# 1Lb propane cylinder leak



## exrvr

Is there a metal cap available that can be screwed onto a 1LB gas bottle.I am wary of them once disconnected from the stove?


----------



## exrvr

*Caps are available*



exrvr said:


> Is there a metal cap available that can be screwed onto a 1LB gas bottle.I am wary of them once disconnected from the stove?


Just googled it and yes they are.Should have done that first.


----------



## artmart

And then what? I wouldn't want to cap a leaking propane bottle even if there was no more than 1 lb of propane left inside. I would prefer to leave it connected to a propane appliance and use the on/off knob from the appliance.

If you use a metal cap, there is way too much chance of propane being released into the air as you remove the cap, then trying to connect it to your appliance and this doesn't include if there's an ignition source in the area at the time.

This happened to me with a stove once. The weather was so cold, the fitting started to leak right as I disconnected it.
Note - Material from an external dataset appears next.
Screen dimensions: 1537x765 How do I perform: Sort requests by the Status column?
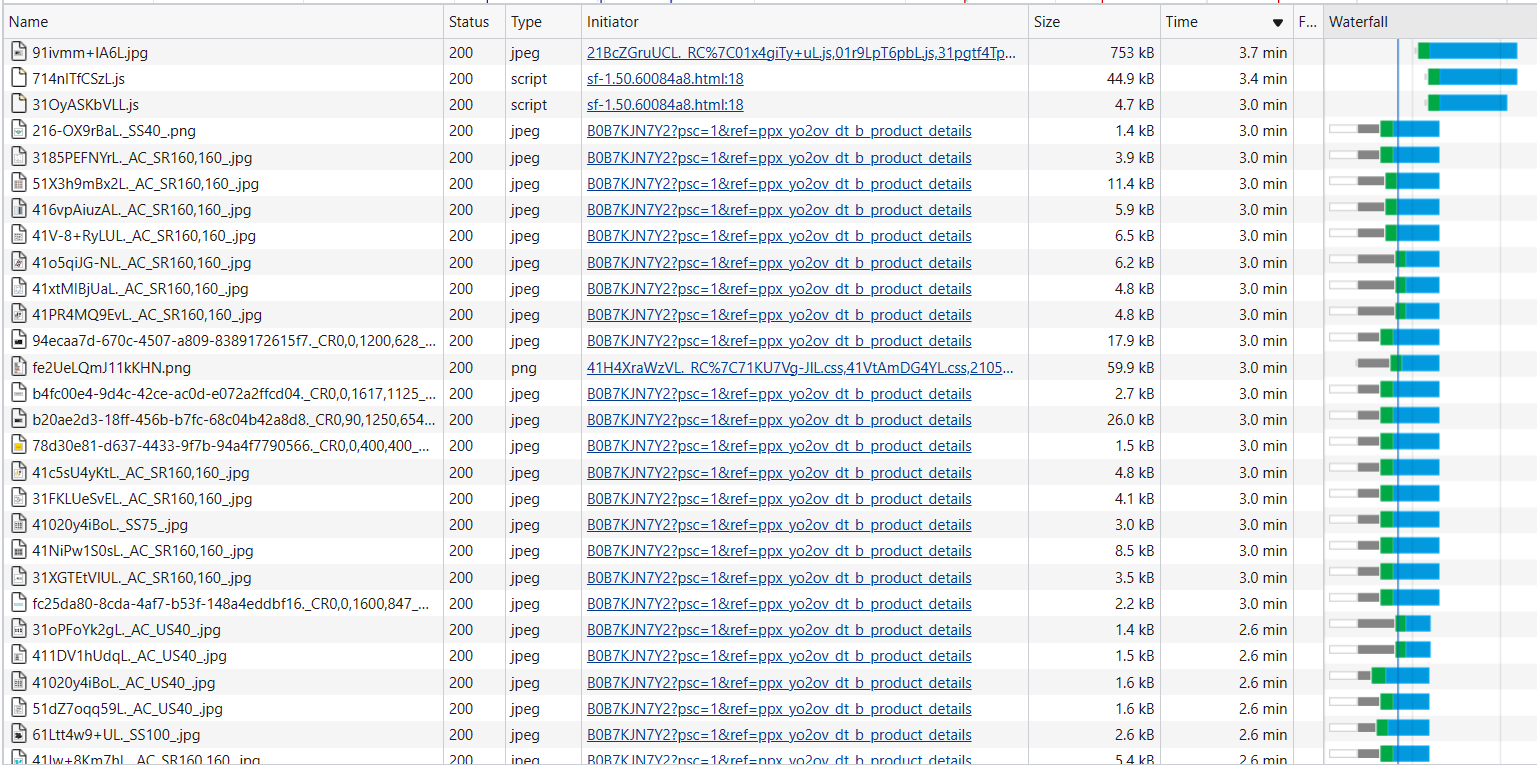point(468,21)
The hissing and the stench were scary. So I quickly put the stove's stem with a knob back on the propane bottle and used it at the next camping outing.

Sure, the stove didn't store as well with the stem and bottle having to stay connected, but at least it was safe and I was able to minimize releasing propane into the environment.
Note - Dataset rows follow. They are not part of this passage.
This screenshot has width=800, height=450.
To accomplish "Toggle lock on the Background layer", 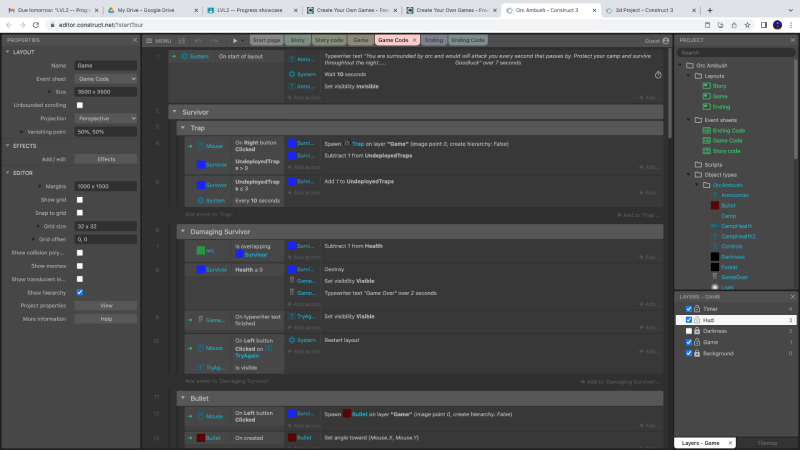I will point(697,353).
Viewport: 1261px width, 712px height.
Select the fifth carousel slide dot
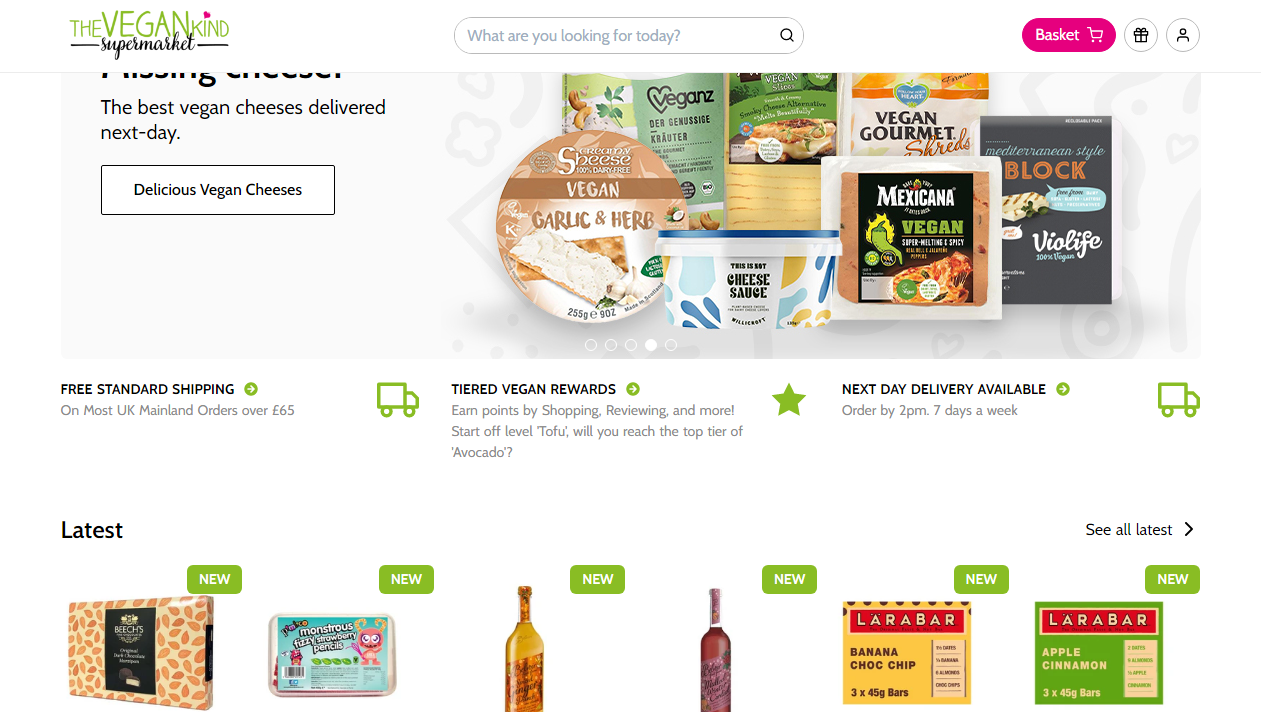tap(671, 345)
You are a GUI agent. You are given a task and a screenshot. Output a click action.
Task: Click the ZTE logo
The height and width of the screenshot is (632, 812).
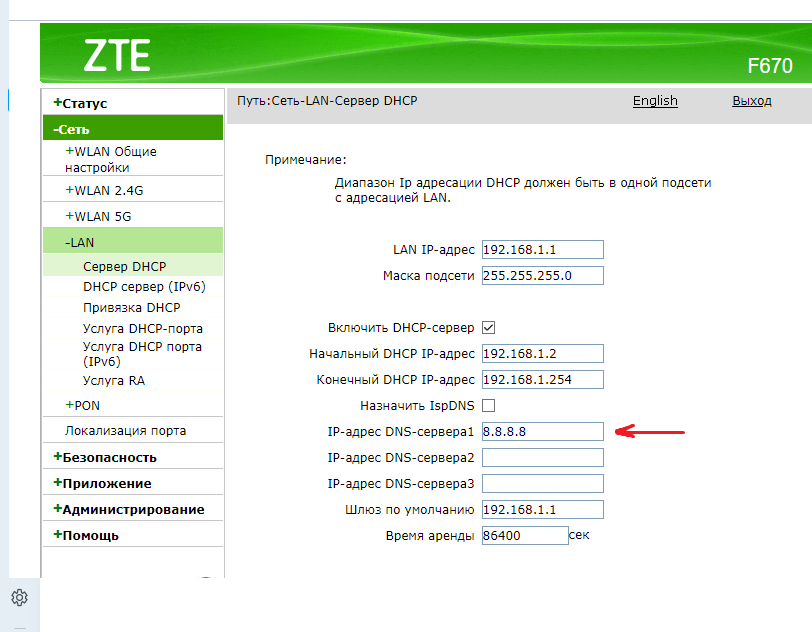coord(116,57)
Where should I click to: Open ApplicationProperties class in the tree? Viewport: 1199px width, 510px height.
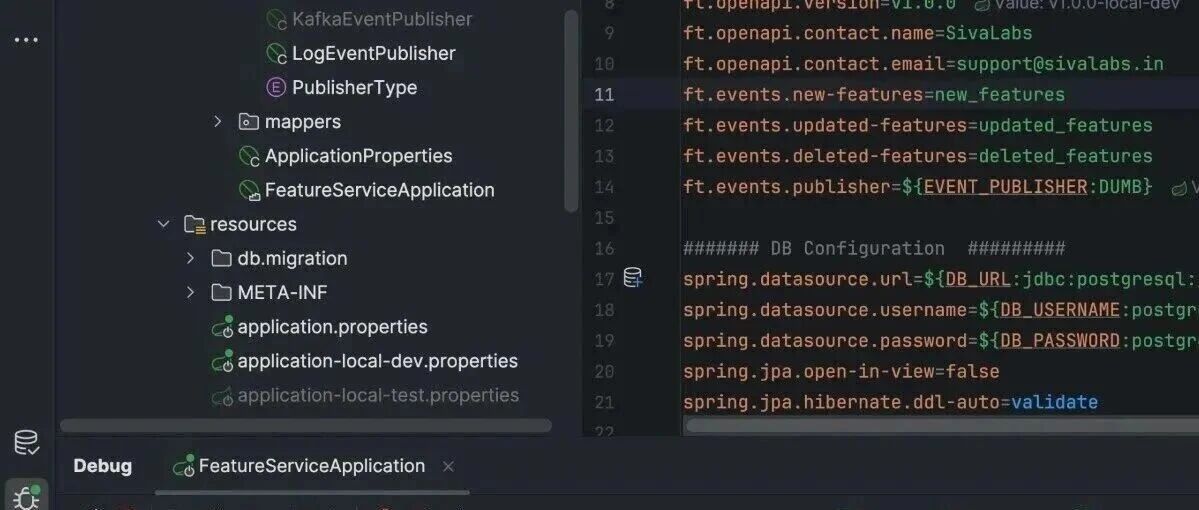tap(358, 156)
I think the cap is meant as a safeguard BEFORE any leaking occurs, but this cap would be under some pretty good pressure. I think that's why plastic is used. They want it obvious there's a leak as the thing blows off and release the gas. Keeping it under pressure is more dangerous.

Does anyone know the regulations on this?
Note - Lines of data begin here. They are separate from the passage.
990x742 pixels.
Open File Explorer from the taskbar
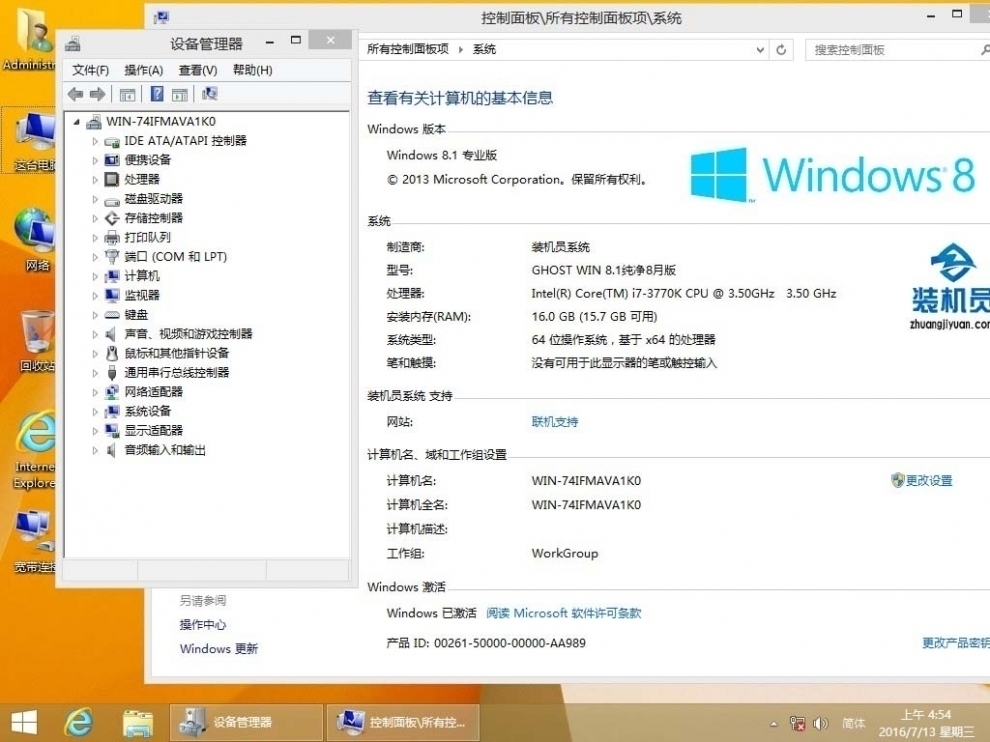pyautogui.click(x=137, y=721)
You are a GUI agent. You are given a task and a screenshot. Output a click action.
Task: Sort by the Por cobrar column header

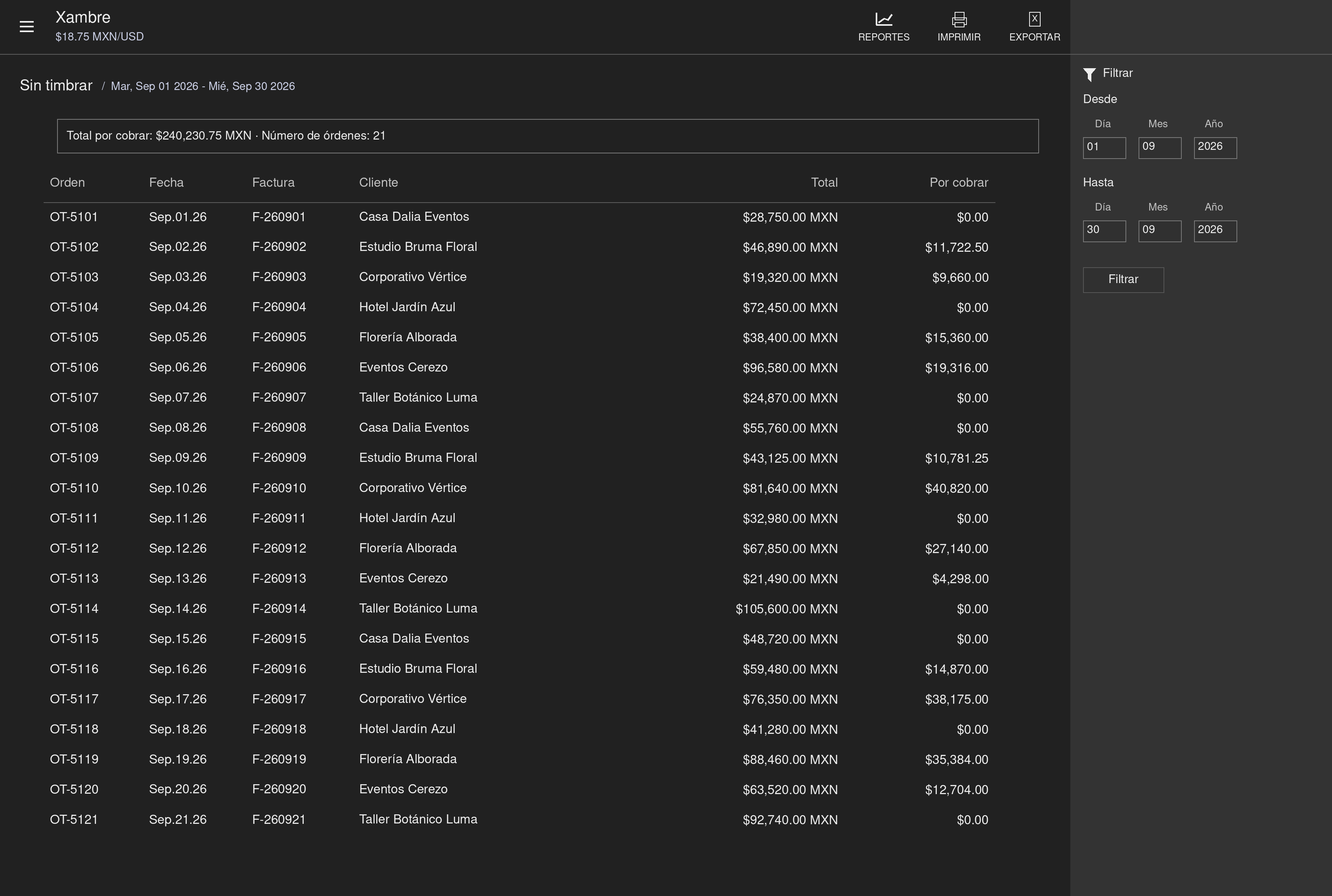(958, 183)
Now what does everyone think?


----------



## exrvr

artmart said:


> And then what? I wouldn't want to cap a leaking propane bottle even if there was no more than 1 lb of propane left inside. I would prefer to leave it connected to a propane appliance and use the on/off knob from the appliance.
> 
> If you use a metal cap, there is way too much chance of propane being released into the air as you remove the cap, then trying to connect it to your appliance and this doesn't include if there's an ignition source in the area at the time.
> 
> This happened to me with a stove once. The weather was so cold, the fitting started to leak right as I disconnected it. The hissing and the stench were scary. So I quickly put the stove's stem with a knob back on the propane bottle and used it at the next camping outing.
> Sure, the stove didn't store as well with the stem and bottle having to stay connected, but at least it was safe and I was able to minimize releasing propane into the environment.
> 
> I think the cap is meant as a safeguard BEFORE any leaking occurs, but this cap would be under some pretty good pressure. I think that's why plastic is used. They want it obvious there's a leak as the thing blows off and release the gas. Keeping it under pressure is more dangerous.
> 
> Does anyone know the regulations on this?
> 
> Now what does everyone think?


Packing my stove with the cylinder connected is not a practical option for me.I would not cap a bottle that is obviously leaking but will cap in case of a small seepage that is not easy to detect.I have not bought any yet but expect that they will bleed off any small pressure build up before the cap is fully off the threads.


----------



## JoeS

Artmart is right leave it to the stove but if your worried about the leaking you can put some zip ties on the bottle or they make a nozzle for gas bbqs that is a pressure gauge. This way you can see if any gas is actually leaking out but the gauge.


----------